Thomas Chauvet: The first one on lifestyle on Samba, Gazelle and Campus, Terrace shoes. You said, Bjorn, how quickly demand went from 100,000 to millions of pair, are all the lifestyle products that could experience the same kind of upside to your maybe internal forecast, initial forecast? You mentioned Fear of God. Anything else? And for Terrace, will you be willing to test some price increases once you lap the huge initial success especially if you keep supply low? And secondly, on Russia, there was a detailed article in Russian newspaper earlier this week about a potential agreement to sell the stores to a partner a bit, I guess, like what Inditex did recently. It was in Russian so I had to translate that. It wasn’t so clear.

Could you comment on that? Or on your, more broadly, your options in Russia? Would you want to follow that route or to contemplate a return to Russia? And if you could remind us what the size of the business was in 2019 — sorry, in 2020 — sorry, ’21. Just before the — well, yes, probably in 2020, ’19 before COVID and before Ukraine and the wind down of the business?

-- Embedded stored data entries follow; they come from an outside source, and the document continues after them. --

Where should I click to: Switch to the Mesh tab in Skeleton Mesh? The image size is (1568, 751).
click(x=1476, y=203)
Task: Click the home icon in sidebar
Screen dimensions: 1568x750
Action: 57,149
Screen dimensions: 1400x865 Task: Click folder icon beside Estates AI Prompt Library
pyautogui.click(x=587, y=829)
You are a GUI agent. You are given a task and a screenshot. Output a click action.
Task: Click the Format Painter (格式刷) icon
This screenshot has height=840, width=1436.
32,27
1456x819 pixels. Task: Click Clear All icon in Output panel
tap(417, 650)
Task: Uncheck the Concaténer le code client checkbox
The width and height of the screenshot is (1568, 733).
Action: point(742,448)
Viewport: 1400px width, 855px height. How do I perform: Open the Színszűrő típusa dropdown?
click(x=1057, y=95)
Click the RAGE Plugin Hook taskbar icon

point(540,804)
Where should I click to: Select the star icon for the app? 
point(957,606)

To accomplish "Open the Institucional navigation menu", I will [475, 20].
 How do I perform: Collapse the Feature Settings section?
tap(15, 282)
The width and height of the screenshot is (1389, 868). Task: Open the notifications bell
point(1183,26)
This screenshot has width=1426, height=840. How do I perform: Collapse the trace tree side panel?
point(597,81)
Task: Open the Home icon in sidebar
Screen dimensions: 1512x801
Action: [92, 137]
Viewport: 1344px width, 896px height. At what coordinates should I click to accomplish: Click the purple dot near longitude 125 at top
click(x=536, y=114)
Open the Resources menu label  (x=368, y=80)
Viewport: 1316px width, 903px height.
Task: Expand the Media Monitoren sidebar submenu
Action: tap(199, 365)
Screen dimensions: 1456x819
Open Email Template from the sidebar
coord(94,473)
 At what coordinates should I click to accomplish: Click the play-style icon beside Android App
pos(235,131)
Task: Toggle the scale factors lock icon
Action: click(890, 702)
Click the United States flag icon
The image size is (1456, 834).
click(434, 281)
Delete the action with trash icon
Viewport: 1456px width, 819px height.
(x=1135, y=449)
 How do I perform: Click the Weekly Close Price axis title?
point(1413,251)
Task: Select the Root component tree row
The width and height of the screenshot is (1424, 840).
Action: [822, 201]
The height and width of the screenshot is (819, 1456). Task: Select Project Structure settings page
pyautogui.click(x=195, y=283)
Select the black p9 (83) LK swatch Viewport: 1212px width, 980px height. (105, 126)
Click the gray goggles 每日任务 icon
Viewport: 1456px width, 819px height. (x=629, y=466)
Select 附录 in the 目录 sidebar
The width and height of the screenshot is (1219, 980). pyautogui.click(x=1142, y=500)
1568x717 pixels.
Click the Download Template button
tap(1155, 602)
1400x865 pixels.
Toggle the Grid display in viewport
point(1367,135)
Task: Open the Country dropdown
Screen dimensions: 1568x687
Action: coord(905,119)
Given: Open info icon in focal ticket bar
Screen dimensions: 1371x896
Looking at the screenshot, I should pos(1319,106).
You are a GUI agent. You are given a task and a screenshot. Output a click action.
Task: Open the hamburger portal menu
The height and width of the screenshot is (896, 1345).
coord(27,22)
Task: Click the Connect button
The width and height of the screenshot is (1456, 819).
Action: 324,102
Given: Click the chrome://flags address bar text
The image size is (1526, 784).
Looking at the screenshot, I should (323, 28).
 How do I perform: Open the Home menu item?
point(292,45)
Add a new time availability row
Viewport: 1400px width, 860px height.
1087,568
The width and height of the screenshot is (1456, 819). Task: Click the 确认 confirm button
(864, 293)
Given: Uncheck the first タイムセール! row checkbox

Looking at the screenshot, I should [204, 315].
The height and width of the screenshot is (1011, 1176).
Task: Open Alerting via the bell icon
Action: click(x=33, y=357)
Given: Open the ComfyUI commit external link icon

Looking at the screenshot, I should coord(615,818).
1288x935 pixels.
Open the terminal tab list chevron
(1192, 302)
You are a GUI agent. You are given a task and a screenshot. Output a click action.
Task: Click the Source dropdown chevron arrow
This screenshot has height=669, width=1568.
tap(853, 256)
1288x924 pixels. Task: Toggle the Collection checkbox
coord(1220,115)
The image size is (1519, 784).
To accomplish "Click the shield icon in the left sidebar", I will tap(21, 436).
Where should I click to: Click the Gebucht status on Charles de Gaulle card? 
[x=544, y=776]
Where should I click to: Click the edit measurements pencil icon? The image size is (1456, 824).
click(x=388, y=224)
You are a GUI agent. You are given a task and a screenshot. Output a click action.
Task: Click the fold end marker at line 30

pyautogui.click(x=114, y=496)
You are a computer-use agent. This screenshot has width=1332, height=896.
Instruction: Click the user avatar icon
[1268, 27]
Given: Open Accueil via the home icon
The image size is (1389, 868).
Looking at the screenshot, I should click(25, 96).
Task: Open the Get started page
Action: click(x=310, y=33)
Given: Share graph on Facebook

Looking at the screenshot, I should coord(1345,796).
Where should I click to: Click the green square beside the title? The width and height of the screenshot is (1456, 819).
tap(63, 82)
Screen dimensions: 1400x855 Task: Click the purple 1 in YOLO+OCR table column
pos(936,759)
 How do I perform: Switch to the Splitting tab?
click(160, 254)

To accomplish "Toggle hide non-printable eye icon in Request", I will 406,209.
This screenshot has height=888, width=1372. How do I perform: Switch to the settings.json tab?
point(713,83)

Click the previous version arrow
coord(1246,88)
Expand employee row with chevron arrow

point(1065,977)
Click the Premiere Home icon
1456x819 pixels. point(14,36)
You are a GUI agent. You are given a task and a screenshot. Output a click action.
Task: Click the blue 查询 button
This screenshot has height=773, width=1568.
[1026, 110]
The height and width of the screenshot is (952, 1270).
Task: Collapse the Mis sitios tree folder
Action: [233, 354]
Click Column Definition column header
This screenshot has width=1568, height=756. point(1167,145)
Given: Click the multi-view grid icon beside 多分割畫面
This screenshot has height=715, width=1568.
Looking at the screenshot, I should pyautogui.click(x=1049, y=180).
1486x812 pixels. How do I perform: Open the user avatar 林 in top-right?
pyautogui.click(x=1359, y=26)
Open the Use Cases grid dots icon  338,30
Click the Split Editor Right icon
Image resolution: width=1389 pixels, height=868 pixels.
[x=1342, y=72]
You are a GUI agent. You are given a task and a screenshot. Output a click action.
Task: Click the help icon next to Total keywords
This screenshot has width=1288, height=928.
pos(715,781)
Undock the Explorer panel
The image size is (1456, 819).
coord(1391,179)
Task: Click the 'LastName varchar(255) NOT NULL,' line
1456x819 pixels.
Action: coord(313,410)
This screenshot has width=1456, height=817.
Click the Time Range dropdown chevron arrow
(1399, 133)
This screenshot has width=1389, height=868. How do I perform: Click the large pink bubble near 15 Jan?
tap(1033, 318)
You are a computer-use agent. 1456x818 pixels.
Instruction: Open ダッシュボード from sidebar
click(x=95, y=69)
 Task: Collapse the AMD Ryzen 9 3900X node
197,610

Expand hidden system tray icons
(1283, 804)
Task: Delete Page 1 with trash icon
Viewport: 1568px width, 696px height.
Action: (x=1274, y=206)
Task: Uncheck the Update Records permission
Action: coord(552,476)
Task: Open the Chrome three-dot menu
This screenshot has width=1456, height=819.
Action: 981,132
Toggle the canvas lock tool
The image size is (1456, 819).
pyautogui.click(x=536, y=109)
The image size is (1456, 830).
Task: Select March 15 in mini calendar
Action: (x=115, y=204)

Bjorn Gulden: I mean on the — what should I say, scaling of the product. If you think about our archive, we have many shoes that we can scale. And again, I think the good thing is that there is an energy being created right now which wasn’t there a year ago, and it’s now up to us to manage it properly. And it started with what we call Terrace with Samba, Gazelle and Spezial. Now there’s another court-shoe, Campus, coming, and we start to see some movement also on the Superstar. All this being court-based and of course, the danger is that we need to manage this properly so we don’t destroy any of them. So they need some discipline, but I think they’re all scalable. What we desperately need in the next 18 months is also to find silhouettes on the running lifestyle.